En l’espèce, en présence de Monsieur [H] conciliateur de justice, Madame [T] [P] [J] et la société BOULANGER [Localité 3] déclarent à l’audience s’être entendues pour que leur accord transactionnel soit homologué par la juridiction et précisent s’être accordés selon les termes suivants :
la reprise par la S.A. BOULANGER de l’article litigieux vendu le 10 février 2024 -en l’occurrence un téléphone de type Smartphone S 22- lequel est restitué le jour même à l’audience par Madame [T] [P] [J] auprès de Monsieur [S] [U], représentant la S.A. BOULANGER, qui en reprend possession,
le remboursement par la S.A. BOULANGER du prix d’achat d’un montant de 458,98 € qui sera régularisé au plus tard à la date du 31 décembre 2025 par virement sur le compte bancaire de Madame [T] [P] [J] (Rib-Iban transmis à l’audience à la S.A. BOULANGER).

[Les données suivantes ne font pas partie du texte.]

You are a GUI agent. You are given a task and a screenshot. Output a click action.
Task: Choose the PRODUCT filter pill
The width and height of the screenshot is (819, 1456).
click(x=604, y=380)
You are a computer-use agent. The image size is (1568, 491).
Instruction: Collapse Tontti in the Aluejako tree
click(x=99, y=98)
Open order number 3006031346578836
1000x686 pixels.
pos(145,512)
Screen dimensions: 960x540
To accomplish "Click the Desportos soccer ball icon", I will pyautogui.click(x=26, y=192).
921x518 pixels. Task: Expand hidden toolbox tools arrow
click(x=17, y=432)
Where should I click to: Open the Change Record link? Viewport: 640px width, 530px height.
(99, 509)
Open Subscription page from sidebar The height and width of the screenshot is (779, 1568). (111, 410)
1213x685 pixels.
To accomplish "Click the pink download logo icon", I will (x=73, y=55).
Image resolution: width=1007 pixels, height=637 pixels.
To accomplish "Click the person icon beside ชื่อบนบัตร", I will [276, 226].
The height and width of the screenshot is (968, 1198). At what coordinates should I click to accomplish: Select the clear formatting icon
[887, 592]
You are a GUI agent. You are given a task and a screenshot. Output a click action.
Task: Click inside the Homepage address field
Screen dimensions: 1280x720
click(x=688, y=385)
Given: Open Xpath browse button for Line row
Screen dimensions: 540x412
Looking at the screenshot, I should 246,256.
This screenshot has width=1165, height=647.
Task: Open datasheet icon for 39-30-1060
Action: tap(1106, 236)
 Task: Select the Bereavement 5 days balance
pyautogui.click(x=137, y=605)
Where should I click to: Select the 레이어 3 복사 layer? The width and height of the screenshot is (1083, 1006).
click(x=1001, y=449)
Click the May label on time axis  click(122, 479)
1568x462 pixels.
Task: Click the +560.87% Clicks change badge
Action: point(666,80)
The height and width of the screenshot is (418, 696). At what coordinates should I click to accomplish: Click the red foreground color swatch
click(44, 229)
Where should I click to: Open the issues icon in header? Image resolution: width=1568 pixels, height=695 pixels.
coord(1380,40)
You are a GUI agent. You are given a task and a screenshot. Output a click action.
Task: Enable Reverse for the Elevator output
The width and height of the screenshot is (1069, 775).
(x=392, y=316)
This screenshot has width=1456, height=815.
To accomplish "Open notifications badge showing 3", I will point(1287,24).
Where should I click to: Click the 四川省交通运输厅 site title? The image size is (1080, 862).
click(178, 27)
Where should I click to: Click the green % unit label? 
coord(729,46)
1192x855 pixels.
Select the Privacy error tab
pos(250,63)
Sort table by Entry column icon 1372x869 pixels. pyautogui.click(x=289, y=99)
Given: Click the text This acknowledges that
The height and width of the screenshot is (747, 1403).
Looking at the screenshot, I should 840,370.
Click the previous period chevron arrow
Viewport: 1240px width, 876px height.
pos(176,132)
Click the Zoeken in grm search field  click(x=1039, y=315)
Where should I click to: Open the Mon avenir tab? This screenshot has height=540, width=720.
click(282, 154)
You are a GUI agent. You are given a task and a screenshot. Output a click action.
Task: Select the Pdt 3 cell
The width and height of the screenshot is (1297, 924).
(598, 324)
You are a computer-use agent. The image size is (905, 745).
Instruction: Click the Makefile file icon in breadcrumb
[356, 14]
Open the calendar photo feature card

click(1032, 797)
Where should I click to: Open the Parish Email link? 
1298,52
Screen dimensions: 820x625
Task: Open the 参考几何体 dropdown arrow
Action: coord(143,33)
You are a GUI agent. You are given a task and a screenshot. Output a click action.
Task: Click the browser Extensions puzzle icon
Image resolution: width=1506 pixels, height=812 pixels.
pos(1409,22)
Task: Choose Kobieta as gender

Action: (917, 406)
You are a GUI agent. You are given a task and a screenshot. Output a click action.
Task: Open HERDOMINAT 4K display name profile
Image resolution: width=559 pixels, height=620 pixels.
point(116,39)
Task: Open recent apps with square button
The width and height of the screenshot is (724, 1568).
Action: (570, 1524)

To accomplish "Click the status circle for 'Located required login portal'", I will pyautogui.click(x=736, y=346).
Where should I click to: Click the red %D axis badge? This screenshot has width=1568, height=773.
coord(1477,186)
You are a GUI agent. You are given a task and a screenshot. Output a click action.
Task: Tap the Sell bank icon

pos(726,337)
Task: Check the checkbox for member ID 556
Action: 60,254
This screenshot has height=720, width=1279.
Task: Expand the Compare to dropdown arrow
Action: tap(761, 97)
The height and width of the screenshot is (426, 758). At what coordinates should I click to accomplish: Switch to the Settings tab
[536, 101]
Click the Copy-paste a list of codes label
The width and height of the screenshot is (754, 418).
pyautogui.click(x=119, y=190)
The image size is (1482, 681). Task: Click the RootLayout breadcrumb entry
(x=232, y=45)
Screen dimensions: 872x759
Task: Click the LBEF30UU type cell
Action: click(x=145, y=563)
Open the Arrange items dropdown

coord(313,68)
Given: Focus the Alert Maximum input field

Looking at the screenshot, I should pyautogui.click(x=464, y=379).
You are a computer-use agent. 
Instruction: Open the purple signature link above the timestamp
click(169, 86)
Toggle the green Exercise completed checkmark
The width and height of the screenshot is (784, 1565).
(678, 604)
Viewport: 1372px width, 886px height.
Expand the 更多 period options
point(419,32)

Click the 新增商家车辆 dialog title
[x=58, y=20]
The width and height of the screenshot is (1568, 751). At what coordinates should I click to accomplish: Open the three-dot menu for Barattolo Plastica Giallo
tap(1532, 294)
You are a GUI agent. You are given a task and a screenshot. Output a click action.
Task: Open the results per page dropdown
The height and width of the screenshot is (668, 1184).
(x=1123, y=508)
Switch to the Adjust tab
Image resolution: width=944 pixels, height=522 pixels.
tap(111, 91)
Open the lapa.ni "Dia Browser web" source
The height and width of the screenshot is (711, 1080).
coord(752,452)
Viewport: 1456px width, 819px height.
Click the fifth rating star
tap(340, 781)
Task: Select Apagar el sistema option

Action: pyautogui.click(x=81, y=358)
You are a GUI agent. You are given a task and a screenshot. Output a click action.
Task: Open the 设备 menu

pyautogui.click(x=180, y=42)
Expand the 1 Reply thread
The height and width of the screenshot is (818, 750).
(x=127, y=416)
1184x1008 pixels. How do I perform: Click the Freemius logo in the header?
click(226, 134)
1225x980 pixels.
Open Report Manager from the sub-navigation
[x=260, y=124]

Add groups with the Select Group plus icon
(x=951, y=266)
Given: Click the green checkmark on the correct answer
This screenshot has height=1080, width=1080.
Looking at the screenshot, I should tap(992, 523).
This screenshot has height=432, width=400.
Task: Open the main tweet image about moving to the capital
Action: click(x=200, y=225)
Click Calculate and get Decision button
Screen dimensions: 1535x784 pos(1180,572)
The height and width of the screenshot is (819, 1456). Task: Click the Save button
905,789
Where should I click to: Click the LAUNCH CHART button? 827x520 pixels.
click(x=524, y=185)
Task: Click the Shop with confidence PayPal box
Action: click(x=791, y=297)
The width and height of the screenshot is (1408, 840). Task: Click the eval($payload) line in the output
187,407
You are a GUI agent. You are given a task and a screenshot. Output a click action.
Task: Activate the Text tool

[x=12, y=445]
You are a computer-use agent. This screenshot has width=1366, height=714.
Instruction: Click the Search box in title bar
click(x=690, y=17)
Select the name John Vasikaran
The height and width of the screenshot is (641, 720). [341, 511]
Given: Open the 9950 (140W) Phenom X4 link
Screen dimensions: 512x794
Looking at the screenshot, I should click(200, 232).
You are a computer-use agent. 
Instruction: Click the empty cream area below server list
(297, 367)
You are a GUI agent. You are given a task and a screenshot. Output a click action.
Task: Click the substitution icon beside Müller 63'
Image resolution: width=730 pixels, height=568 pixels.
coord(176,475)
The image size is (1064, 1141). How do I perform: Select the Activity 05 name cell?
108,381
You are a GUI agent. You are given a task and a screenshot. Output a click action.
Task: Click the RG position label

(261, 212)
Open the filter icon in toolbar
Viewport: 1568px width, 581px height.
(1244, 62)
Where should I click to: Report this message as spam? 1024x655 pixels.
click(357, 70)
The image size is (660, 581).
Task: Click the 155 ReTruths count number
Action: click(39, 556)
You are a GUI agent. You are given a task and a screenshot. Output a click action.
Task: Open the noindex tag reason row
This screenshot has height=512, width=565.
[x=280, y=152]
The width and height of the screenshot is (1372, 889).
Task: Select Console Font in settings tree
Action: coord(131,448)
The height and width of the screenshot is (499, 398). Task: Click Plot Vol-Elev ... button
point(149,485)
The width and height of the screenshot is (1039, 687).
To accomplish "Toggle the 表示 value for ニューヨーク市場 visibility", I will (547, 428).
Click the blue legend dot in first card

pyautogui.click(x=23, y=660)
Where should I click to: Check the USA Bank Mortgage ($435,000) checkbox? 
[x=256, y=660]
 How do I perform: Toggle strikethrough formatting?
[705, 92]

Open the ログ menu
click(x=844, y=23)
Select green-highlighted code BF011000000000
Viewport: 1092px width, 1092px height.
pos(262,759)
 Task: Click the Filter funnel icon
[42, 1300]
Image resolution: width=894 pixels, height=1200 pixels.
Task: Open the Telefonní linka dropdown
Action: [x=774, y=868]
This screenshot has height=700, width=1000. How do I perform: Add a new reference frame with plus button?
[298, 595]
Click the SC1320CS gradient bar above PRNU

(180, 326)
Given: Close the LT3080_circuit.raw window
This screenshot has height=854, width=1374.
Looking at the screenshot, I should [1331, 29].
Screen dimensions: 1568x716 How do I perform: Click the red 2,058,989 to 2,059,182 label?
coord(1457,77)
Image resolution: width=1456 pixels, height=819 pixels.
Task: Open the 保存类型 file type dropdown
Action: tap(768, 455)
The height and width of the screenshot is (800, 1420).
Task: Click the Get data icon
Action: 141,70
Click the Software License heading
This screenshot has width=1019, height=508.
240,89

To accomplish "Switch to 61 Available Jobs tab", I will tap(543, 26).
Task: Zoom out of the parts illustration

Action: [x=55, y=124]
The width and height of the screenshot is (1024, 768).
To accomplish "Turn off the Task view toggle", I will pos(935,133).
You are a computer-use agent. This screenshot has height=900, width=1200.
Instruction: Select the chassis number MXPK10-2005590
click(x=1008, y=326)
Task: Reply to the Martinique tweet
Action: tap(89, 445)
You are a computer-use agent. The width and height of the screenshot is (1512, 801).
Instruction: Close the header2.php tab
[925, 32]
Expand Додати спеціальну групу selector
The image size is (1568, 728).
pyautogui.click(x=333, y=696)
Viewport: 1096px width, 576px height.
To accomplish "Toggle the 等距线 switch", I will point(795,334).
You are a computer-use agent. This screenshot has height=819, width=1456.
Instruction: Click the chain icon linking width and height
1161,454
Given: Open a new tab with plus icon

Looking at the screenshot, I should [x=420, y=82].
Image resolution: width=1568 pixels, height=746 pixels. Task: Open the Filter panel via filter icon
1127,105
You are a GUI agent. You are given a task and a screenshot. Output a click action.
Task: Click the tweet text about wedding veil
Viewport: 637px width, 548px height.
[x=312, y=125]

Force est de relever que cet accord comporte des obligations et concessions réciproques aussi bien pour la requérante que pour la société défenderesse, ce qui permet ainsi d’établir qu’il revêt le caractère d’une transaction amiable ayant pour objet d’éteindre définitivement le litige qui fonde la présente action.
En conséquence, il convient d’homologuer le présent accord transactionnel et amiable.
Sous réserve de la parfaite exécution du présent accord de conciliation, Madame [T] [J] épouse [P] déclare renoncer à son action à l’encontre de la S.A. BOULANGER.
Il n’y a donc pas lieu de statuer ni sur la demande principale Madame [T] [J] épouse [P], ni sur ses demandes accessoires de dommages et intérêts.
III. Sur les dépens :
En application des dispositions de l’article 696 du Code de Procédure Civile, et compte tenu de l’accord de conciliation amiable intervenu le 11 décembre 2025 où les parties ont renoncé partiellement à leurs arguments et prétentions respectives, il apparaît équitable que chacune des parties supporte par moitié la charge des dépens de l’instance.
PAR CES MOTIFS
Le juge, statuant publiquement, suivant mise à disposition au greffe, par jugement contradictoire et en dernier ressort,
ORDONNE l’homologation de l’accord de conciliation transactionnel régularisé le 11 décembre 2025 entre Madame [T] [J] épouse [P], d’une part, et la S.A. BOULANGER, d’autre part ;
DIT que le présent procès-verbal de conciliation établi par Monsieur [H], conciliateur de justice, constatant l’accord intervenu entre les parties, ne peut faire l’objet d’aucun recours et vaut titre exécutoire ;
DIT par conséquent, n’y avoir lieu à statuer, tant sur la demande principale d’annulation de vente formulée par Madame [T] [J] épouse [P], que sur ses demandes accessoires de dommages et intérêts ;
DIT qu’au regard de l’accord de conciliation intervenu, la charge des dépens sera partagée par moitié entre les parties, en application des dispositions de l’article 696 du Code de Procédure Civile.
Ainsi jugé et prononcé par mise à disposition du jugement au greffe du tribunal judiciaire, le 19 décembre 2025, la minute étant signée par P. TROLONGE, Juge et par D. STRUS, greffière.